La Consulta - oltre a censurare l’ultra vigenza di titoli adottati sulla base di una legge dichiarata incostituzionale, per questa via ribadendo la competenza legislativa statale in materia di definizione e classificazione degli interventi edilizi (Corte cost. 9 marzo 2016, n. 49, in Rivista Giuridica dell'Edilizia 2016, 1-2, I, 8 con nota di STRAZZA, secondo cui: <<Nell’ambito della materia concorrente “governo del territorio”, prevista dall’art. 117, comma 3, cost., i titoli abilitativi agli interventi edilizi costituiscono oggetto di una disciplina che assurge a principio fondamentale e tale valutazione deve ritenersi valida anche per la d.i.a. e per la s.c.i.a. che, seppure con la loro indubbia specificità, si inseriscono in una fattispecie il cui effetto è pur sempre quello di legittimare il privato ad effettuare gli interventi edilizi>> - conferma la palese illegittimità costituzionale della norma, richiamando i propri precedenti applicativi dell’art. 136 Cost..

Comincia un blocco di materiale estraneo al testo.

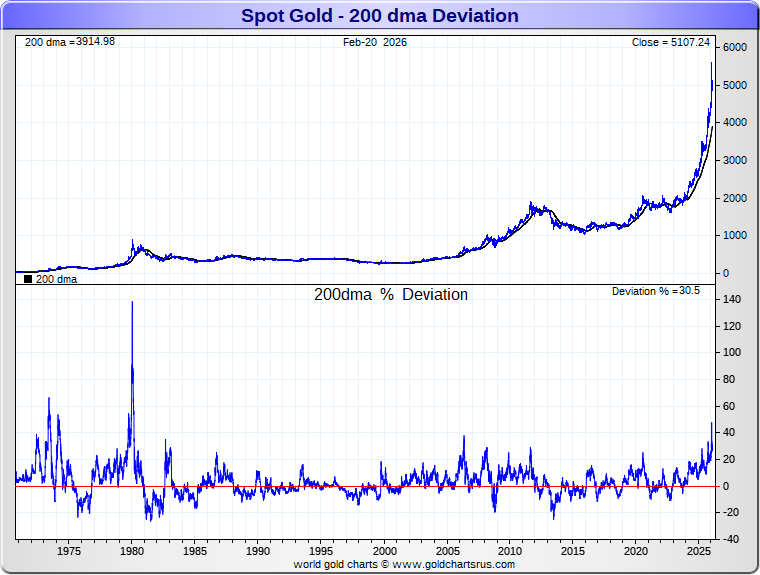760x575 pixels.
Task: Click the 140 deviation axis label
Action: tap(732, 300)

In particolare, la Corte ribadisce (da ultimo 16 luglio 2015, n. 169, in Giustizia civile, 2015, 27 luglio con nota di DI MARZIO) l’inammissibilità di disposizioni con cui il legislatore, statale o regionale, intervenga al fine di mitigare gli effetti di una pronuncia di illegittimità costituzionale, per conservare o ripristinare, in tutto o in parte, gli effetti della norma dichiarata illegittima.
Più in generale, sul c.d. giudicato costituzionale merita di essere altresì richiamata la più risalente giurisprudenza costituzionale secondo la quale, perché vi sia violazione del giudicato costituzionale, è necessario che una norma ripristini o preservi l'efficacia di una norma già dichiarata incostituzionale. In particolare il rigore del citato precetto costituzionale impone al legislatore di “accettare la immediata cessazione dell'efficacia giuridica della norma illegittima”, anziché “prolungarne la vita” sino all'entrata in vigore di una nuova disciplina del settore e che « le decisioni di accoglimento hanno per destinatario il legislatore stesso, al quale è quindi precluso non solo il disporre che la norma dichiarata incostituzionale conservi la propria efficacia, bensì il perseguire e raggiungere, “anche se indirettamente”, esiti corrispondenti a quelli già ritenuti lesivi della Costituzione (19 luglio 1983, n. 223, in Foro it. 1983, I, 2057).
Per più recenti pronunce in materia di violazione del giudicato costituzionale e sue conseguenze sulla legislazione residua v. Corte cost. 23 aprile 2013, n. 72, in Foro it., 2014, I, 2273, ivi gli ulteriori riferimenti di dottrina e giurisprudenza; Cass. pen., sez. un., 28 luglio 2015, n. 33040, Jazouli, id., 2015, II, 694, con nota di LO FORTE.